╭──

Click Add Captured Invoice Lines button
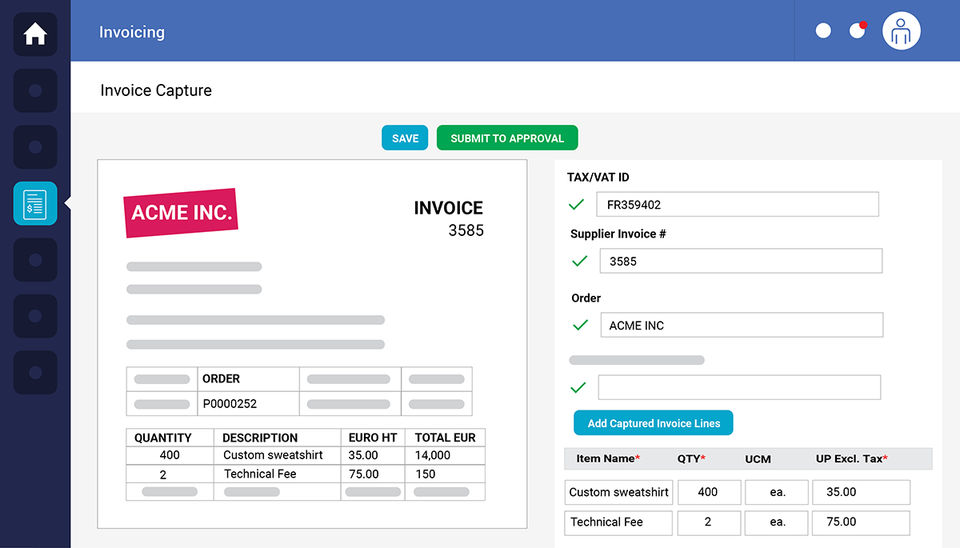 coord(653,423)
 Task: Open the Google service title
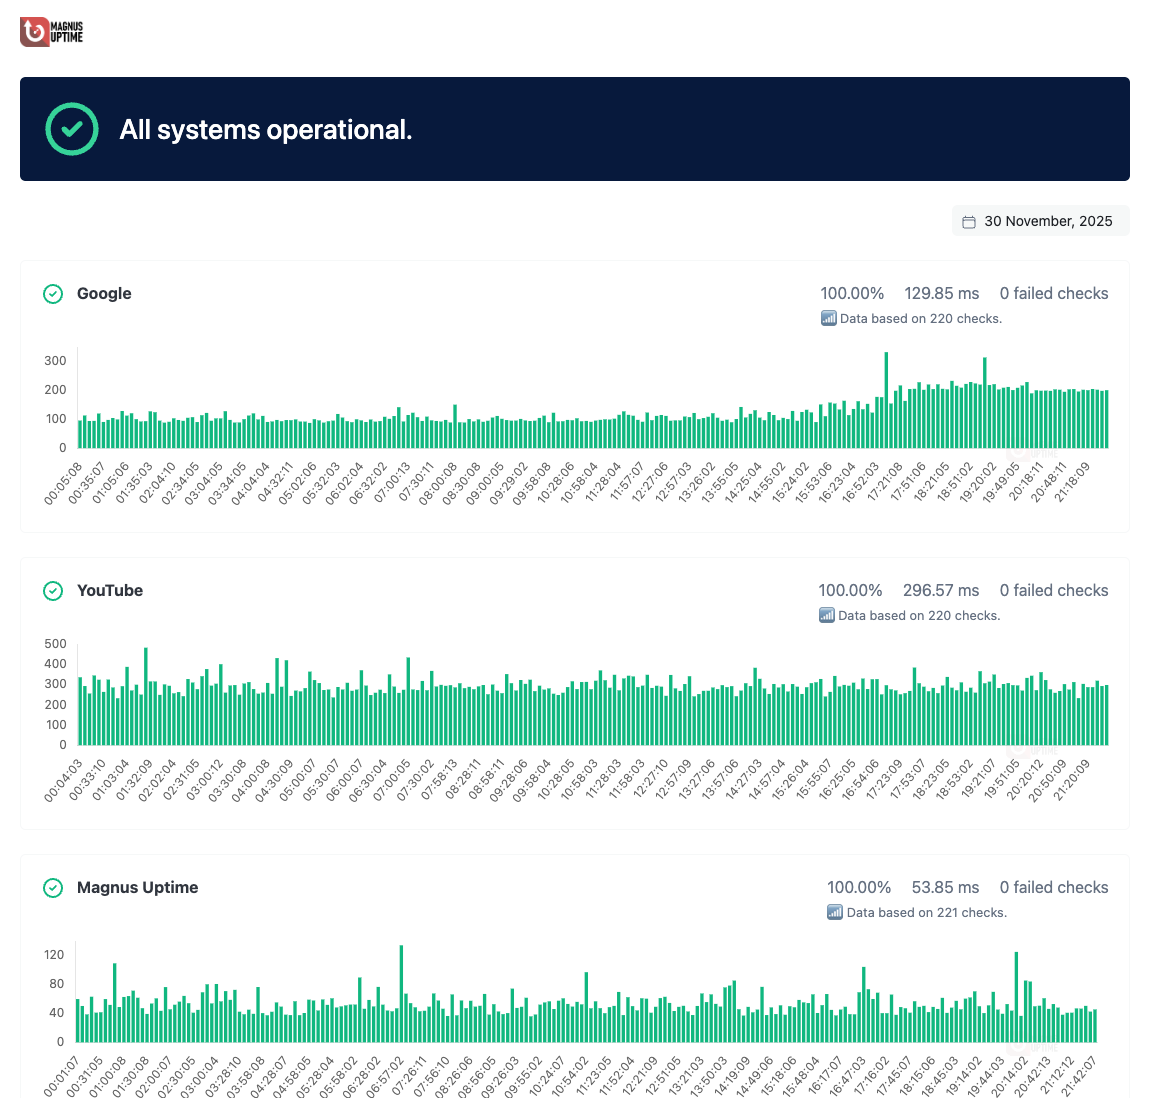click(104, 294)
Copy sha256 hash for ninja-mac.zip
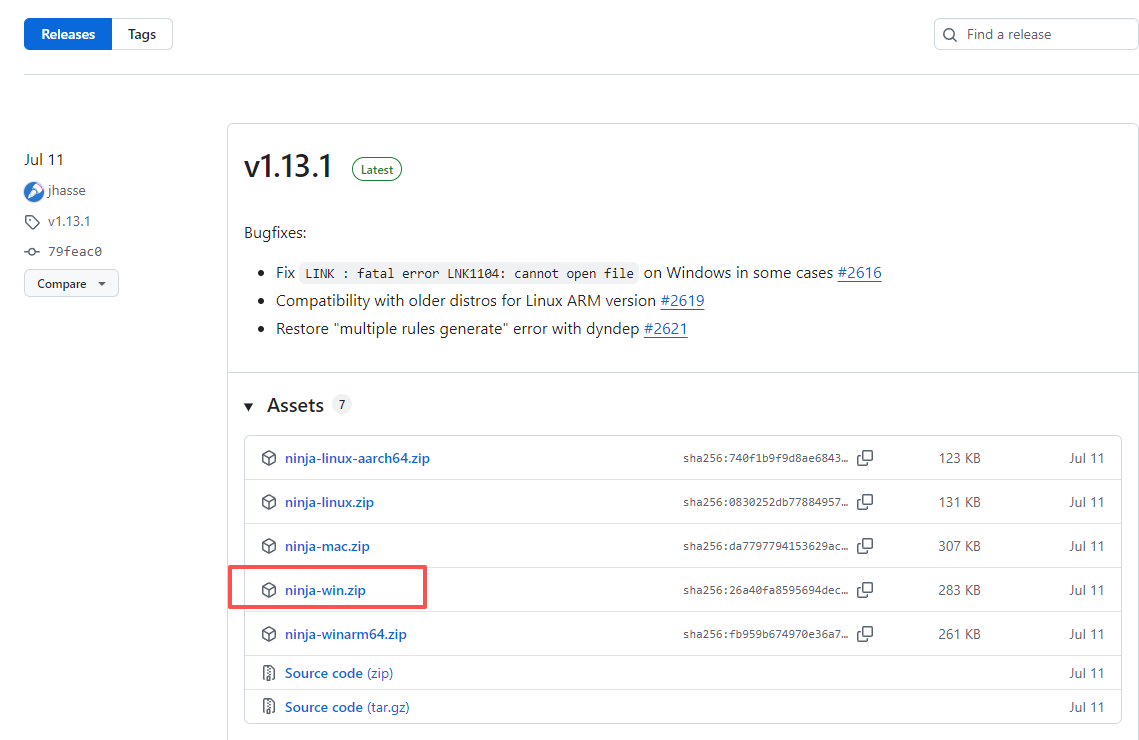 click(864, 546)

╰──

# What the task requires
Everything in the material except the pictures should be restated word for word.

# Output of the exercise
Click Add Captured Invoice Lines button
 coord(653,423)
 Task: Open the Google service title
click(104, 294)
Copy sha256 hash for ninja-mac.zip
 click(864, 546)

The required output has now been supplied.